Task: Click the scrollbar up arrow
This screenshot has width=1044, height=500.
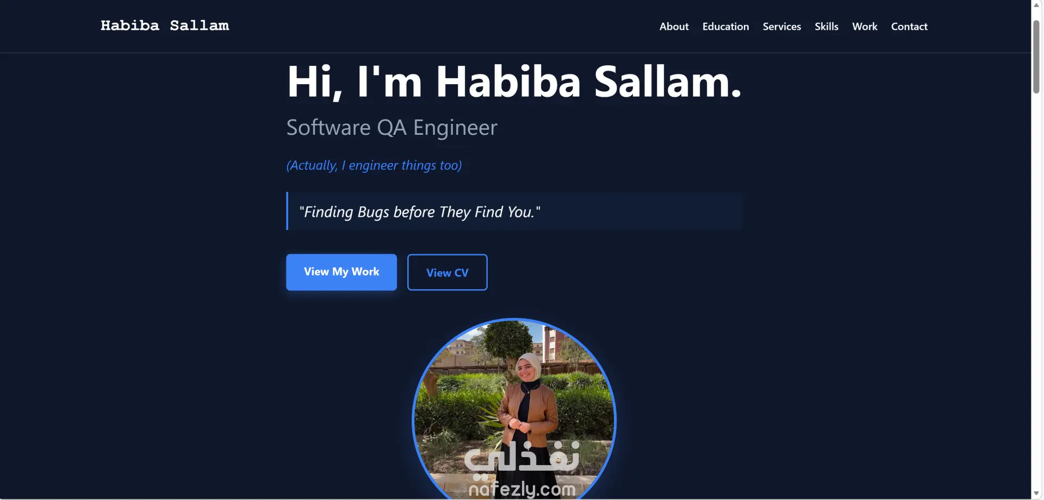Action: pos(1036,5)
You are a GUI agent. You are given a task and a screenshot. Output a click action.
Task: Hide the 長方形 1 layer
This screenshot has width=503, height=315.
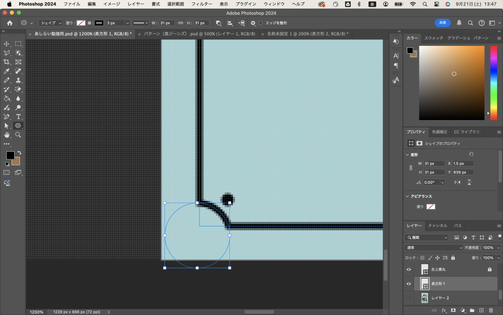(x=409, y=284)
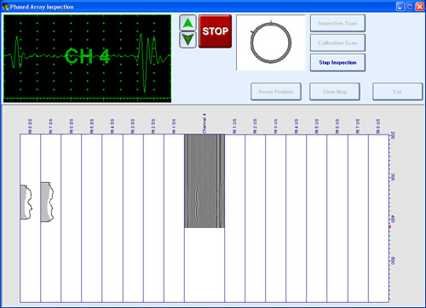Click the CH 4 waveform display
The height and width of the screenshot is (308, 426).
click(87, 59)
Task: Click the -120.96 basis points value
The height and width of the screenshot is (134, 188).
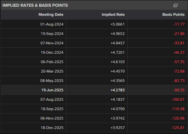Action: pos(178,118)
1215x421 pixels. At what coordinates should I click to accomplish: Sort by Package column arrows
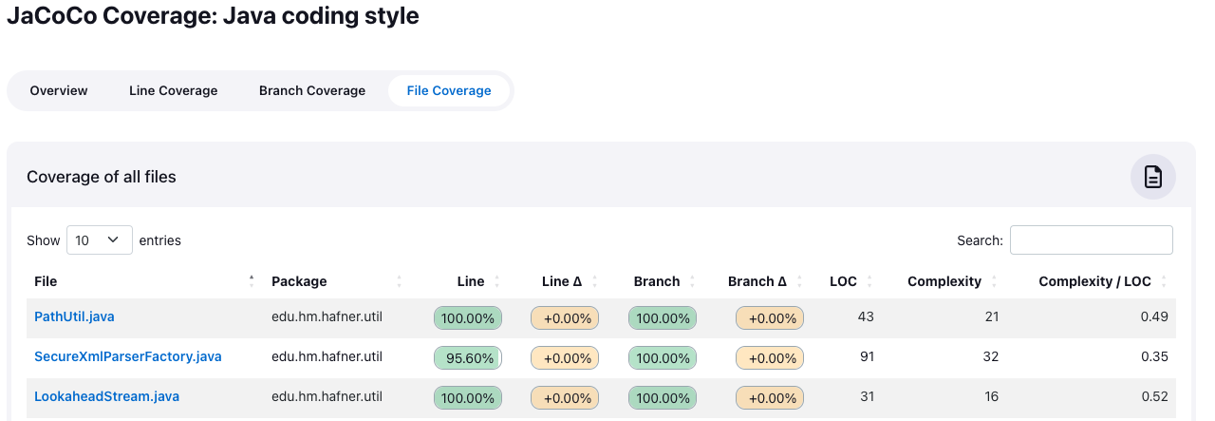(399, 281)
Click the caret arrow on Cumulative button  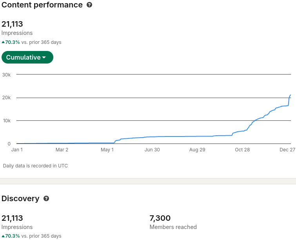point(44,58)
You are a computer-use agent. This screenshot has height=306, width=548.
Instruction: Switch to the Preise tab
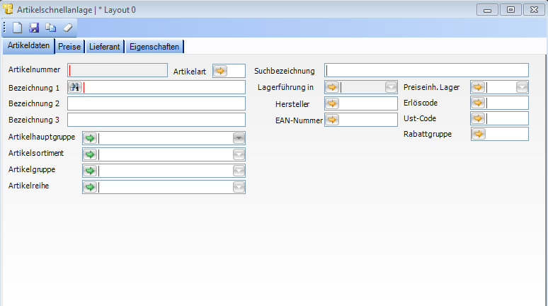click(x=69, y=47)
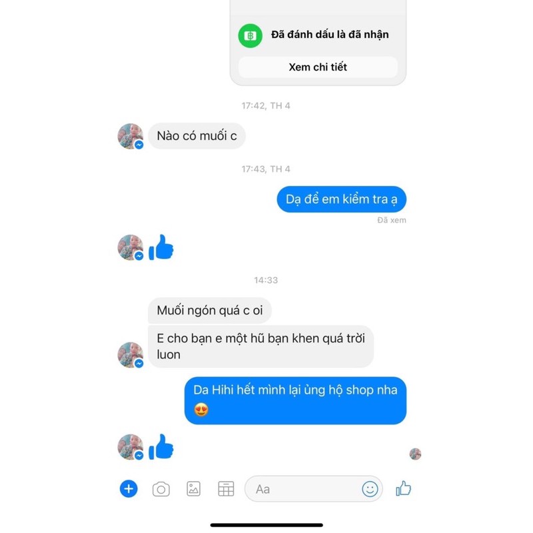Select the 'Dạ để em kiểm tra ạ' bubble

(x=342, y=199)

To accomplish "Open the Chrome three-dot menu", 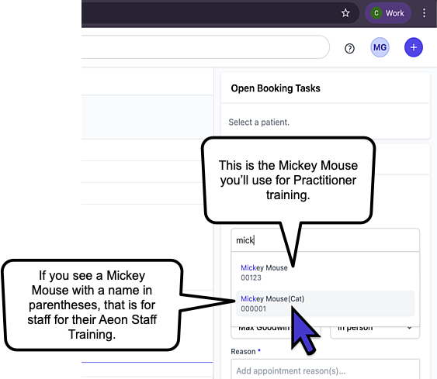I will 424,13.
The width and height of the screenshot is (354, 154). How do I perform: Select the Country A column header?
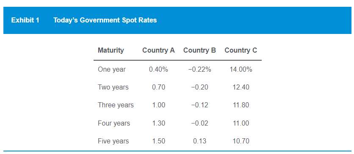click(x=158, y=50)
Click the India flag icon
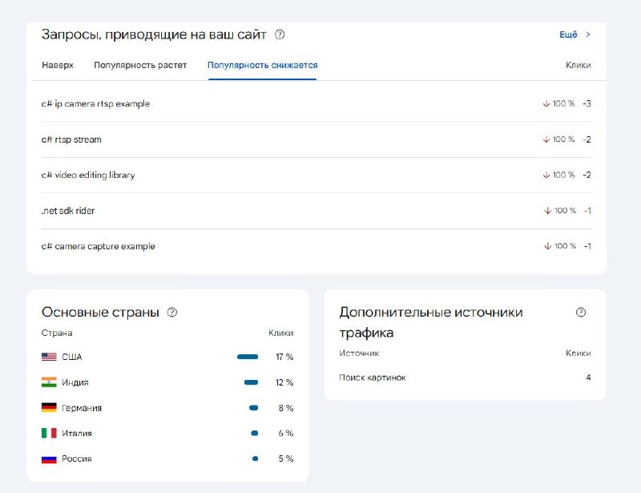 pyautogui.click(x=48, y=381)
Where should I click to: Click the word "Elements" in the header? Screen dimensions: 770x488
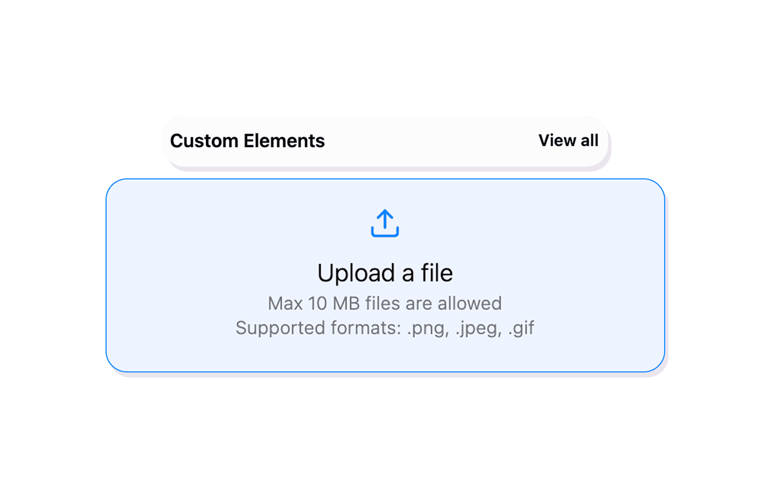point(284,141)
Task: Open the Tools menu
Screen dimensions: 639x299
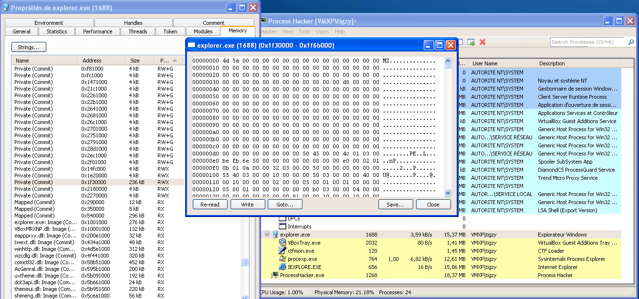Action: point(304,31)
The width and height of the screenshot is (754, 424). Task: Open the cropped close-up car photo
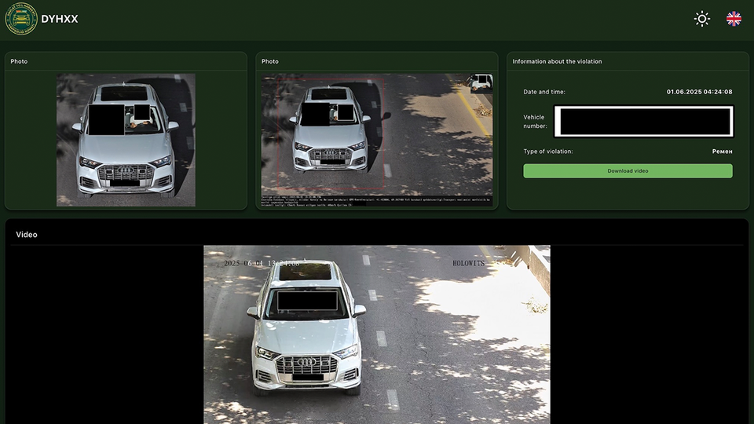(126, 140)
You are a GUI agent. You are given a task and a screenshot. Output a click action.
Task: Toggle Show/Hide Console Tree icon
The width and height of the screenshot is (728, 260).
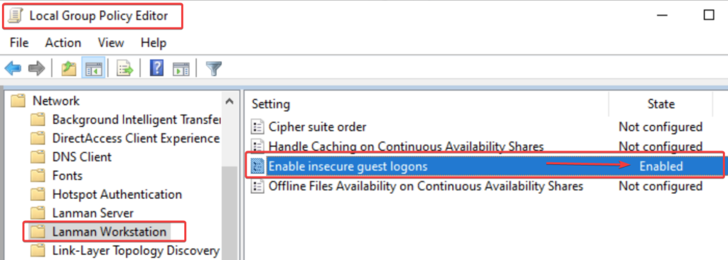[x=93, y=69]
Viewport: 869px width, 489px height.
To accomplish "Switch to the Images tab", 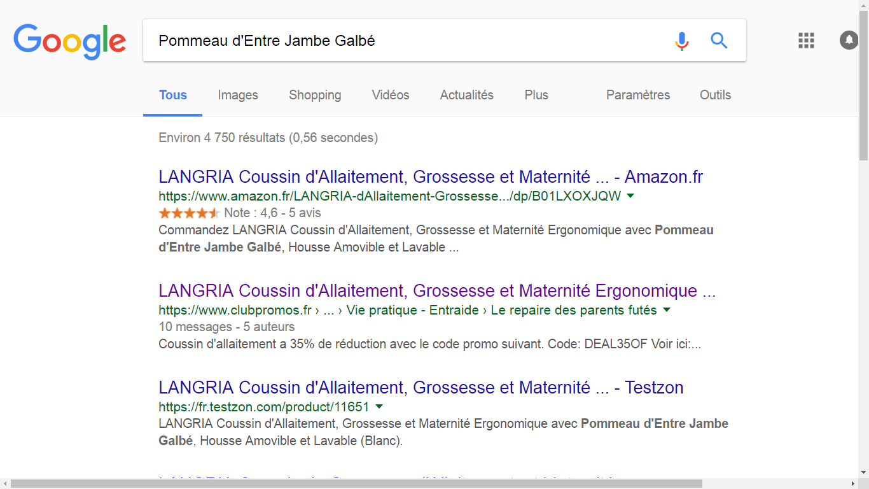I will click(238, 95).
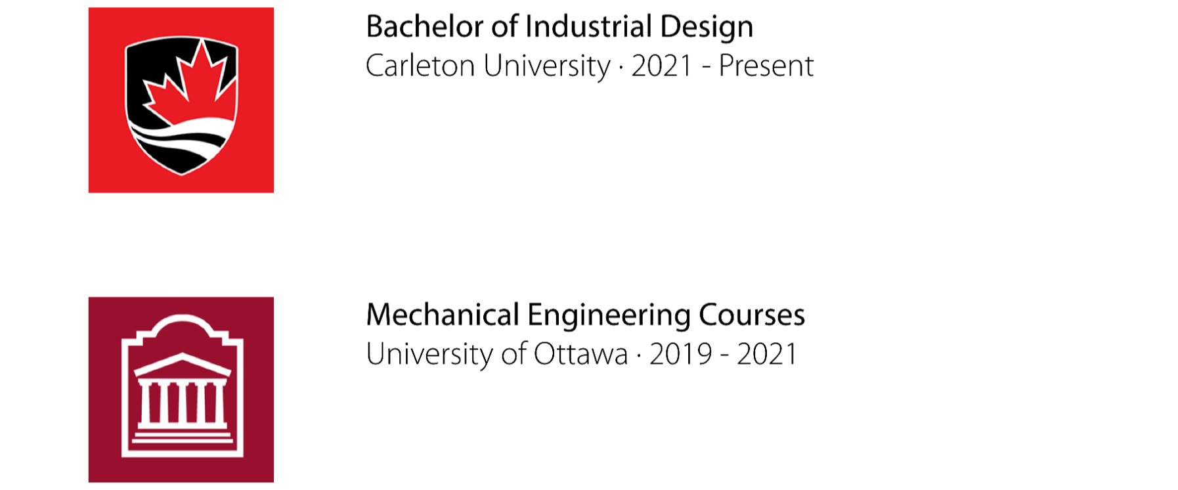Click the black shield's upper left corner area
The width and height of the screenshot is (1178, 490).
point(148,62)
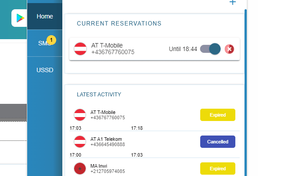
Task: Click the vertical scrollbar on panel's right edge
Action: click(x=245, y=88)
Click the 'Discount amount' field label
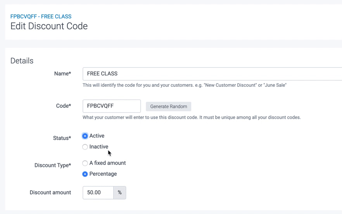 tap(50, 193)
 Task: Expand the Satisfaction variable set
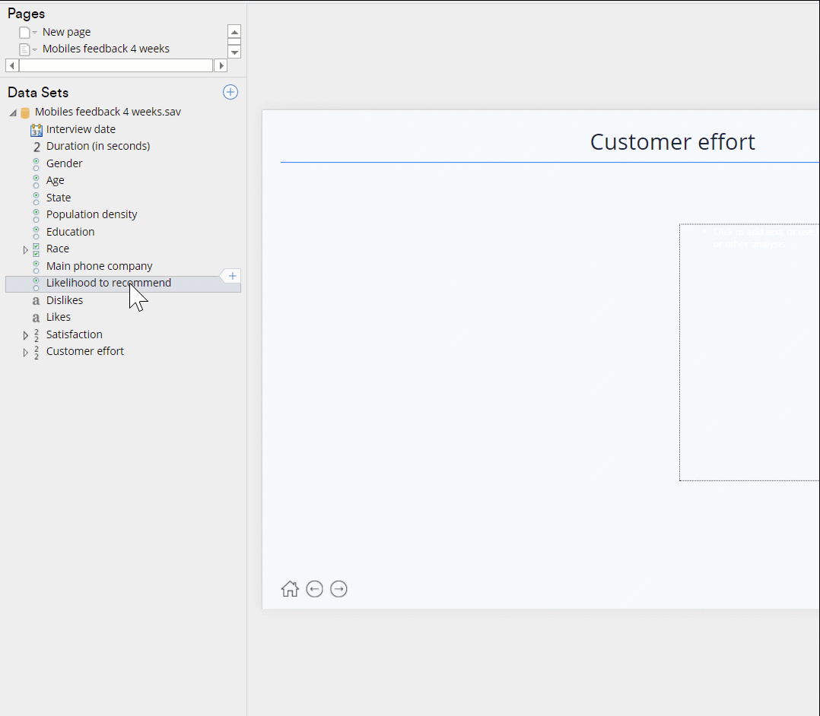pos(25,334)
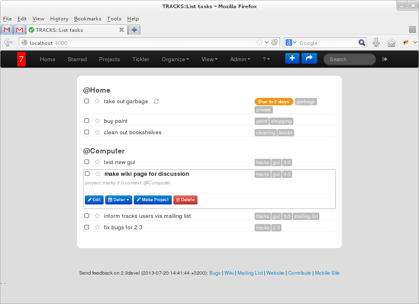
Task: Expand the Admin dropdown in navbar
Action: pos(240,59)
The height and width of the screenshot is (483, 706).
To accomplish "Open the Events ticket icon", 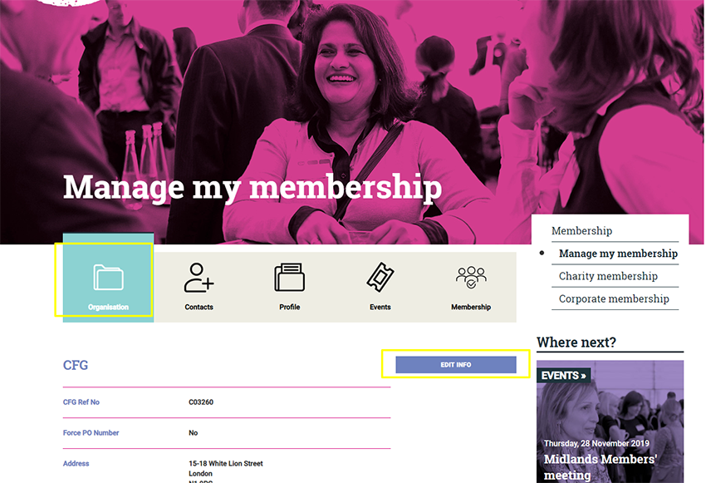I will pyautogui.click(x=380, y=277).
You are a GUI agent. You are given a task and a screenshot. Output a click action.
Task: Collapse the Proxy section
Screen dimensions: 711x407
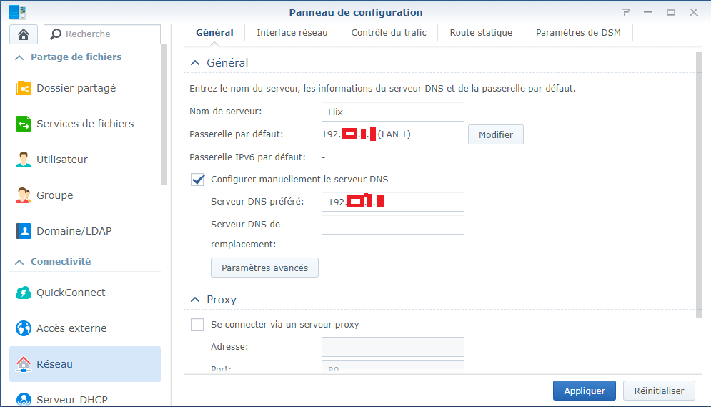point(194,300)
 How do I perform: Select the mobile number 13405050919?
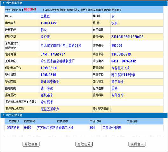[x=121, y=54]
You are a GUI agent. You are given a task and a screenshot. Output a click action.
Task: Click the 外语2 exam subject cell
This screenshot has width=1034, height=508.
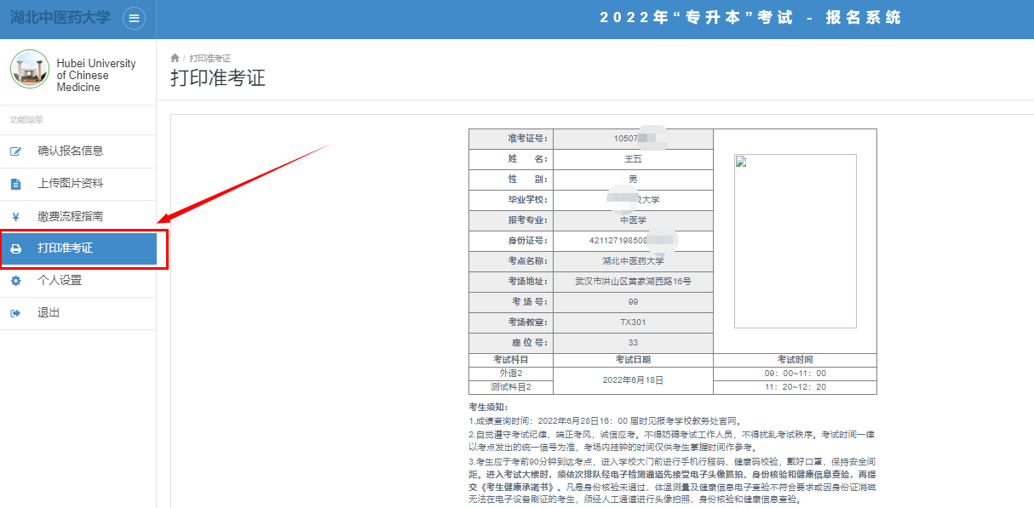[x=511, y=374]
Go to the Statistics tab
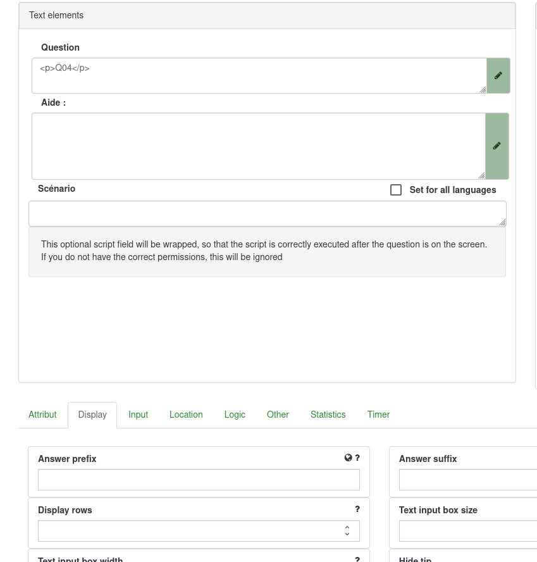Screen dimensions: 537x562 328,415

● Task objective
Each line holding "Hide" in the records should be copied out.

● Answer area
Task: Hide the 長方形 1 layer
Task: Toggle Show/Hide Console Tree icon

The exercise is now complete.